_Extracted text:_
Why this matters
Business logic is where raw data becomes decisions. As a Data Engineer, you encode rules that finance, product, and operations rely on: which transactions count as revenue, how to treat refunds, what defines an active user, how to keep historical truth. Getting this right makes dashboards trustworthy and machine learning features stable. Getting it wrong causes rework, confusion, and bad decisions.
Concept explained simply
Business logic is the set of clear, testable rules that transform raw data into meaningful outputs. In ETL/ELT, it lives in your transformations: SQL models, Spark jobs, or stored procedures that standardize definitions (e.g., “MRR”, “active user”, “churned customer”).
Mental model
Think in three layers:
- Inputs: clean, modeled sources (staging tables with standardized types and names).
- Rules: deterministic transformations that encode definitions. These should be idempotent and version-controlled.
- Checks: assertions that confirm the rules worked (row counts, referential integrity, boundary checks).

_Supplied material:_
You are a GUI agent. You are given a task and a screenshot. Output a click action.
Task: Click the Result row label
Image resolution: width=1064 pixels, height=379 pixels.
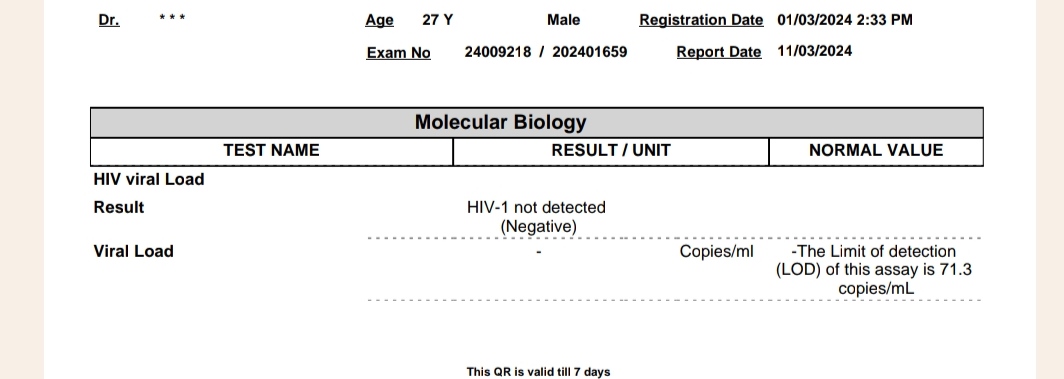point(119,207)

--

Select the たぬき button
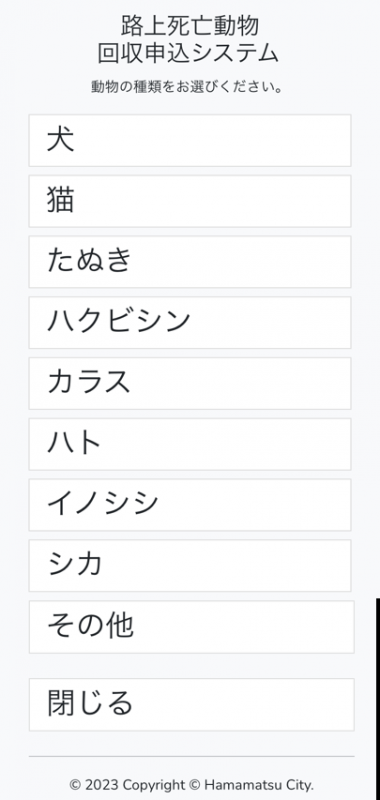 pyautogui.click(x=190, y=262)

_Set of tasks:_
1: Return the passage on business logic starting at "Why this matters" and ending at "types and names).".
2: In the passage on business logic, which two properties should the rules layer's transformations have?
3: Name each of the layers in the mental model that the passage on business logic describes.

_Solution list:_
1:
Why this matters
Business logic is where raw data becomes decisions. As a Data Engineer, you encode rules that finance, product, and operations rely on: which transactions count as revenue, how to treat refunds, what defines an active user, how to keep historical truth. Getting this right makes dashboards trustworthy and machine learning features stable. Getting it wrong causes rework, confusion, and bad decisions.
Concept explained simply
Business logic is the set of clear, testable rules that transform raw data into meaningful outputs. In ETL/ELT, it lives in your transformations: SQL models, Spark jobs, or stored procedures that standardize definitions (e.g., “MRR”, “active user”, “churned customer”).
Mental model
Think in three layers:
- Inputs: clean, modeled sources (staging tables with standardized types and names).

2: They should be idempotent and version-controlled.

3: Inputs, Rules, Checks